Copy the entries exactly, through the "Given: Launch Firefox from the taskbar" line.

[Stored records]
*** Block opens ***

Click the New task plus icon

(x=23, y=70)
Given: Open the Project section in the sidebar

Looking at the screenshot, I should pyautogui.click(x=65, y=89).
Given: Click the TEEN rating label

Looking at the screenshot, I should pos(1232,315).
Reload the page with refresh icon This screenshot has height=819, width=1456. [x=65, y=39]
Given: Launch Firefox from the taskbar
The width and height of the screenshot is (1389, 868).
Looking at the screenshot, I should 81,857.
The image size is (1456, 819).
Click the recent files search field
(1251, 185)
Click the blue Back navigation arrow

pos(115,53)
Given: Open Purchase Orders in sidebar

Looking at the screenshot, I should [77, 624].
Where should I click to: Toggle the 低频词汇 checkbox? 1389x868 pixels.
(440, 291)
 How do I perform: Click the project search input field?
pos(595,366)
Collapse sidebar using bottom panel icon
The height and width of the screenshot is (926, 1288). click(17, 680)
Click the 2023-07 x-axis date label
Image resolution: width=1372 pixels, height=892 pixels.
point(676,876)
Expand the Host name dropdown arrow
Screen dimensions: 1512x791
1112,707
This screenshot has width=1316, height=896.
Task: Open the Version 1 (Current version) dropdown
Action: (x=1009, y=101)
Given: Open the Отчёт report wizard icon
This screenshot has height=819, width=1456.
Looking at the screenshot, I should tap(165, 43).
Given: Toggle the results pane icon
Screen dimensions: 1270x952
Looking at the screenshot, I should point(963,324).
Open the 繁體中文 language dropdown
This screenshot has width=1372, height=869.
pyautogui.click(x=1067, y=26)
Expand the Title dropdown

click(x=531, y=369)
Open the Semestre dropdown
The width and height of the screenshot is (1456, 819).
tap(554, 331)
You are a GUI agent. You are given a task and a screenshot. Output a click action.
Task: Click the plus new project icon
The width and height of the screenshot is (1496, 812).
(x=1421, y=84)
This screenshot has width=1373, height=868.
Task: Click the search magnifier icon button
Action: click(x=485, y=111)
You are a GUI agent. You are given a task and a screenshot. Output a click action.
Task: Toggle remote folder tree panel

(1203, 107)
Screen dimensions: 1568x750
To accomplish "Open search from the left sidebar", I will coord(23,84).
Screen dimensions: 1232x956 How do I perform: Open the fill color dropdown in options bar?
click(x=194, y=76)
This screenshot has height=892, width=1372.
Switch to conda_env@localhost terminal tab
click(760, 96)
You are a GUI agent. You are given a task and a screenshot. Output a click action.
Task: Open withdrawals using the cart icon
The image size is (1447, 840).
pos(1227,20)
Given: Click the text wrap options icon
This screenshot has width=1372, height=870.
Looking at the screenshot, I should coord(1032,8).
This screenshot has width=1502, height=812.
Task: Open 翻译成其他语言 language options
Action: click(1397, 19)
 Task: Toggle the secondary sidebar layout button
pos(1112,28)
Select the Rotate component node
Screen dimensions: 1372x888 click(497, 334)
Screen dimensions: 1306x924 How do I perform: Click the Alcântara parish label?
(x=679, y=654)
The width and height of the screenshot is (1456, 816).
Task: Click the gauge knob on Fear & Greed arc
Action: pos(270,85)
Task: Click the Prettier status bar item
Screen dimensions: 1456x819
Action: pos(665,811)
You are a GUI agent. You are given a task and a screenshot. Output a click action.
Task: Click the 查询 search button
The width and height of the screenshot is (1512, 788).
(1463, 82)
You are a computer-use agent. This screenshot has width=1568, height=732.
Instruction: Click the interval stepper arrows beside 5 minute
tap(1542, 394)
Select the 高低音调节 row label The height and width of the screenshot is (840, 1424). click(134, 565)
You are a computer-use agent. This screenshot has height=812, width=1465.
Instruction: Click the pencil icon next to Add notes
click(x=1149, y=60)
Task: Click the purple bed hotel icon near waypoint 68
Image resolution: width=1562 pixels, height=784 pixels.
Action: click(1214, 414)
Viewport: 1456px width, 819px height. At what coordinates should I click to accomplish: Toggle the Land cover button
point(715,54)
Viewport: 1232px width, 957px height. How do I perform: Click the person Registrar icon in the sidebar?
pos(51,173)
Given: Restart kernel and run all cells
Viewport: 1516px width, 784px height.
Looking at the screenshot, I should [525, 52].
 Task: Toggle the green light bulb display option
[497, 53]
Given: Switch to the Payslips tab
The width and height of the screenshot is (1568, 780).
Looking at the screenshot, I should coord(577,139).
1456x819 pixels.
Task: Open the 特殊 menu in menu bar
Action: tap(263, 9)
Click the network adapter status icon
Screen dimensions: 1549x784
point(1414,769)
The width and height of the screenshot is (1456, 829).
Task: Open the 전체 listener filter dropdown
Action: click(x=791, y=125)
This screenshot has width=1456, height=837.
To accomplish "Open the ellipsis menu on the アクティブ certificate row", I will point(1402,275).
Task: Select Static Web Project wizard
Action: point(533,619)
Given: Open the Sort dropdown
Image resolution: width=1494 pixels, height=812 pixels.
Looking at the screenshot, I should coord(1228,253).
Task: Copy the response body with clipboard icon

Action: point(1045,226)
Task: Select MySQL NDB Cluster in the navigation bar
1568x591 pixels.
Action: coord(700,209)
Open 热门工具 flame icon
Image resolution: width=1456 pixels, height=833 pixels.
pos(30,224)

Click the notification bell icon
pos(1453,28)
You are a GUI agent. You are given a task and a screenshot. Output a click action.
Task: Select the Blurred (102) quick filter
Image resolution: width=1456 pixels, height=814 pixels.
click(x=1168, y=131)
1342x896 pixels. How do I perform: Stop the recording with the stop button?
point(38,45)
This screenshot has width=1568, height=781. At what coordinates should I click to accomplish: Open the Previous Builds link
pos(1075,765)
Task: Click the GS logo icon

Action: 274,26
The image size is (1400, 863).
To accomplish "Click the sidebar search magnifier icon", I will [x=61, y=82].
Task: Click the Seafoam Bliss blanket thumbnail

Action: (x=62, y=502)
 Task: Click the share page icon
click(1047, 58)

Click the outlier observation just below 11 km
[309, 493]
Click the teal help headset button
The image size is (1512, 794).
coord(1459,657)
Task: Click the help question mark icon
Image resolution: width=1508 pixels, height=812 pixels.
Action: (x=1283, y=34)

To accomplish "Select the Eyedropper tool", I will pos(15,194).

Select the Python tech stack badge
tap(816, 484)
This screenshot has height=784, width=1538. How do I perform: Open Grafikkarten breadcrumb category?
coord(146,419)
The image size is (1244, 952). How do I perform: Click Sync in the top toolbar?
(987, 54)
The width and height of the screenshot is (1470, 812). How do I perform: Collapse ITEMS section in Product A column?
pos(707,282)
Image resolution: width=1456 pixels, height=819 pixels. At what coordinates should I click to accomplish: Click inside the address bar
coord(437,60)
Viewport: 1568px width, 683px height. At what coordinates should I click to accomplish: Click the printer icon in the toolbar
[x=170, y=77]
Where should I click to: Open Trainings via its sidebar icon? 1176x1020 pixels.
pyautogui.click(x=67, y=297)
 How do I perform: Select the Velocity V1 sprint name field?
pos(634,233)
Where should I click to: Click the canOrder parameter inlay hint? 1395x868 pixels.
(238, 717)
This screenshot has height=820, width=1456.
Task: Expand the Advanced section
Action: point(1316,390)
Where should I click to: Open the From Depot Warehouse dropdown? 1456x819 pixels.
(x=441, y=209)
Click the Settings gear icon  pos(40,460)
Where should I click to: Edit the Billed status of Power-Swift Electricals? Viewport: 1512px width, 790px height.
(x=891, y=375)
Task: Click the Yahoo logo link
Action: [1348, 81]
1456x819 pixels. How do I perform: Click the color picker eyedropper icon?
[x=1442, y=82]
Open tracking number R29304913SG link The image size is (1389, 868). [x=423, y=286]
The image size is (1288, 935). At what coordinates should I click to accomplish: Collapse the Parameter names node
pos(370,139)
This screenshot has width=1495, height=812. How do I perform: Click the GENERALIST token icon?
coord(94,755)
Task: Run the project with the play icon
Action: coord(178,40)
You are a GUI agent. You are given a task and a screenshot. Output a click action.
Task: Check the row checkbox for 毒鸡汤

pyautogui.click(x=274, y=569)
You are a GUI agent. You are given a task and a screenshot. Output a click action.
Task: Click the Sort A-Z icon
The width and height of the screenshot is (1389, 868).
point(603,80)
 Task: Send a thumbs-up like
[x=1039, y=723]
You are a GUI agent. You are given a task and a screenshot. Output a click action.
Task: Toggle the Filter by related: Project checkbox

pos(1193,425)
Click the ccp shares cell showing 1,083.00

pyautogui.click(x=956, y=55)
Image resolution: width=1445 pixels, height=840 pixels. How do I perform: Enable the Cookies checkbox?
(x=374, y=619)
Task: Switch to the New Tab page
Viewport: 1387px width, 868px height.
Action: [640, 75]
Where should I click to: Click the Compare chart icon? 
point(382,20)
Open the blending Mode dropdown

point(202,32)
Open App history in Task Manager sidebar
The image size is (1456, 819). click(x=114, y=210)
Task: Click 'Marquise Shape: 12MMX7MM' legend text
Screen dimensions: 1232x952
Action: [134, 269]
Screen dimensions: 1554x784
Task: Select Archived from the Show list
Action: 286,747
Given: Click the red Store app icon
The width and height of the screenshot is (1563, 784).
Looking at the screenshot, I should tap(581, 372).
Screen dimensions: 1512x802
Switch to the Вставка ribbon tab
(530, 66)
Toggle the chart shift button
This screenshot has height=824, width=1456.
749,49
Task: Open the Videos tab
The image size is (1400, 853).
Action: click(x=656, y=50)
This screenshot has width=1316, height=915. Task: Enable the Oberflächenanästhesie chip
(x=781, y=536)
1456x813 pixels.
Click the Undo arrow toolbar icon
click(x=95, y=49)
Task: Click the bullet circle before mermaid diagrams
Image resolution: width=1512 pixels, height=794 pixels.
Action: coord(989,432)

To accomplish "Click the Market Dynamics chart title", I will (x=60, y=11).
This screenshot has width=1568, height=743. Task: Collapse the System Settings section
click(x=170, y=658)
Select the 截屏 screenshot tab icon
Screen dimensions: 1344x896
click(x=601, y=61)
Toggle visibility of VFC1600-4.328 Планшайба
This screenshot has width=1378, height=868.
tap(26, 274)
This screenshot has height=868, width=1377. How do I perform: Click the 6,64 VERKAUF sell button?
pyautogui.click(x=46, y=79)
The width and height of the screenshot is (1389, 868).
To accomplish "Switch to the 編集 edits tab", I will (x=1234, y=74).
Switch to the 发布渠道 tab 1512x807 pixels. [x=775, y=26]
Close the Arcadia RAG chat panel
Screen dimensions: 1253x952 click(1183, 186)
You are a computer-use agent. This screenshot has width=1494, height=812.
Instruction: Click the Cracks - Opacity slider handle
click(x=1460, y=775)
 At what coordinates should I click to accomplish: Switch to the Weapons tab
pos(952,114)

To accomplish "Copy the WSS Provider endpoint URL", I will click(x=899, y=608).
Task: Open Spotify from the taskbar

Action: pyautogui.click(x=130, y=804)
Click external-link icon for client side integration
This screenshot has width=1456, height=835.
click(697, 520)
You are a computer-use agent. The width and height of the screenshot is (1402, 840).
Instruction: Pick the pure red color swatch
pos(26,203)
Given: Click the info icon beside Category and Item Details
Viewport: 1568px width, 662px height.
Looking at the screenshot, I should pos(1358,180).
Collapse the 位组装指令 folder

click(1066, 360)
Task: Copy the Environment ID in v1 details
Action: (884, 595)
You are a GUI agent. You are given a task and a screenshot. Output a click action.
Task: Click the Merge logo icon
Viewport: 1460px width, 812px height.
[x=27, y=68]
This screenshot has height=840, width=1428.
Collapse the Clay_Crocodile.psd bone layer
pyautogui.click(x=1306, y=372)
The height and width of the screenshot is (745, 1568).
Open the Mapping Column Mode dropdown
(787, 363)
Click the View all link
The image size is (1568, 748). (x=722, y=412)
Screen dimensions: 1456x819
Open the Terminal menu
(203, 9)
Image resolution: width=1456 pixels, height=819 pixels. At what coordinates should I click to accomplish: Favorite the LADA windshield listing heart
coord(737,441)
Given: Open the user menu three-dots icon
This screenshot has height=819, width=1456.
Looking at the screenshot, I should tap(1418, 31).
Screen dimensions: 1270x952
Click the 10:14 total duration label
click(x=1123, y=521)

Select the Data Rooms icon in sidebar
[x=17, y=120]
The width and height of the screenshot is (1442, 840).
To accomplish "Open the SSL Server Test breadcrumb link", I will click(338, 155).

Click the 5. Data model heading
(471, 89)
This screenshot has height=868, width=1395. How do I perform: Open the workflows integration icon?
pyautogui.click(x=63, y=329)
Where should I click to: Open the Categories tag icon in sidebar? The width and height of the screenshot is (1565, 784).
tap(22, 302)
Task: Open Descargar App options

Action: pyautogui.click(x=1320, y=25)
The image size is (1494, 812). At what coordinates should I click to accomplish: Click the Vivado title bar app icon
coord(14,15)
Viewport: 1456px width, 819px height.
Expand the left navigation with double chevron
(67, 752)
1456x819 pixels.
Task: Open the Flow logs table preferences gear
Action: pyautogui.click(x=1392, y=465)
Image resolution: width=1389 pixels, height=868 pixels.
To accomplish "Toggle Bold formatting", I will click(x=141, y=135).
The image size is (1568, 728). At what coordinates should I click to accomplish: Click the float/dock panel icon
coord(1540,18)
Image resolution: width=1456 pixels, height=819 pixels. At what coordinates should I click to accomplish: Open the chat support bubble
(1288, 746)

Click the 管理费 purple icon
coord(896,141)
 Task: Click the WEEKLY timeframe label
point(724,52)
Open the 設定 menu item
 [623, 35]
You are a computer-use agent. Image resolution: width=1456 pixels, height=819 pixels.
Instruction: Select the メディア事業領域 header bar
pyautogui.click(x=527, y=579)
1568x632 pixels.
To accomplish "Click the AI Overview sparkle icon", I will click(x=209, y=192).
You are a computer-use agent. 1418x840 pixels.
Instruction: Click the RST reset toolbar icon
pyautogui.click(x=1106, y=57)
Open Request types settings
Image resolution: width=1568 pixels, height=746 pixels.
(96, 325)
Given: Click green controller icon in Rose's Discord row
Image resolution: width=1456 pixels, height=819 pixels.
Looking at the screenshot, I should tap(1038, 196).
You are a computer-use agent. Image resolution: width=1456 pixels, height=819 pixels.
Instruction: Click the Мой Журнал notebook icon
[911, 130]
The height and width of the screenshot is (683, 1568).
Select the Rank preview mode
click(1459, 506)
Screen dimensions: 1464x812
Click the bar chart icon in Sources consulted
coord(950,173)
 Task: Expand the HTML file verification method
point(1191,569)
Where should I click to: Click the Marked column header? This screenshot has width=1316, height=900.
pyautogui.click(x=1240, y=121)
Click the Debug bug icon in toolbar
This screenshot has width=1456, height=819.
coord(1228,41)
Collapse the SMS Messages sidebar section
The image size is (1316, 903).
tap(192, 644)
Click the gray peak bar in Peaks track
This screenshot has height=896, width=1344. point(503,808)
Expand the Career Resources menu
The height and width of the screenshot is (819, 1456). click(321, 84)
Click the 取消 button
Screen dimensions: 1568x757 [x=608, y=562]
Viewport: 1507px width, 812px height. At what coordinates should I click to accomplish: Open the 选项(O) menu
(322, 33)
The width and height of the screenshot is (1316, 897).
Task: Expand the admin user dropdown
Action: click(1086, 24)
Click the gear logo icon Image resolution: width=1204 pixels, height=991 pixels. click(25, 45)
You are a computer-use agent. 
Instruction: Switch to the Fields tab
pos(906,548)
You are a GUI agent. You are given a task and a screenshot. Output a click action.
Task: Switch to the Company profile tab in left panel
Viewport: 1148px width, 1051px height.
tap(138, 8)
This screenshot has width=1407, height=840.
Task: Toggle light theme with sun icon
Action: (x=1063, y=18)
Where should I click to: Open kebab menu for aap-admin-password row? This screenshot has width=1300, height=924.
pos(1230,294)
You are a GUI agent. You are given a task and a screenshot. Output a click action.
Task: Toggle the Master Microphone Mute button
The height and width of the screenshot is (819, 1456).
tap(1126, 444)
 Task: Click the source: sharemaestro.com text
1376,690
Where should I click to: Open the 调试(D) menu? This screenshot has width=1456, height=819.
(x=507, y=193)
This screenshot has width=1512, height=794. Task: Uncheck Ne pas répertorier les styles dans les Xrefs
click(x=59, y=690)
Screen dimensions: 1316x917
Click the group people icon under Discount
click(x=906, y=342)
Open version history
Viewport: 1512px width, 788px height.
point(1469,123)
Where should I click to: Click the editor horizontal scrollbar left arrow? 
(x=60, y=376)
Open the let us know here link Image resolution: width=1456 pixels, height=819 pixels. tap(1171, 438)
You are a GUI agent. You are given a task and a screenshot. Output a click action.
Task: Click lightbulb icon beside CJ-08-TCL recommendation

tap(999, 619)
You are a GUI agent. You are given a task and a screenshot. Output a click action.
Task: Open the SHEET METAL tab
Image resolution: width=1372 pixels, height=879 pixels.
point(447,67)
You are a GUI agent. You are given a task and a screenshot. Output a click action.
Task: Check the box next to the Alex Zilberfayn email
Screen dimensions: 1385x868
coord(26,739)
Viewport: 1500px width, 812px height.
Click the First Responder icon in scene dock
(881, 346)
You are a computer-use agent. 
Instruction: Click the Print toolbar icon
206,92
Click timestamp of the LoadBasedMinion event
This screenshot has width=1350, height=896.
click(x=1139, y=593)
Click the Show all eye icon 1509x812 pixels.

*** Block closes ***

- Written solution
Click the New task plus icon

(x=23, y=70)
Given: Open the Project section in the sidebar

Looking at the screenshot, I should pyautogui.click(x=65, y=89).
Given: Click the TEEN rating label

Looking at the screenshot, I should pos(1232,315).
Reload the page with refresh icon This screenshot has height=819, width=1456. [x=65, y=39]
Given: Launch Firefox from the taskbar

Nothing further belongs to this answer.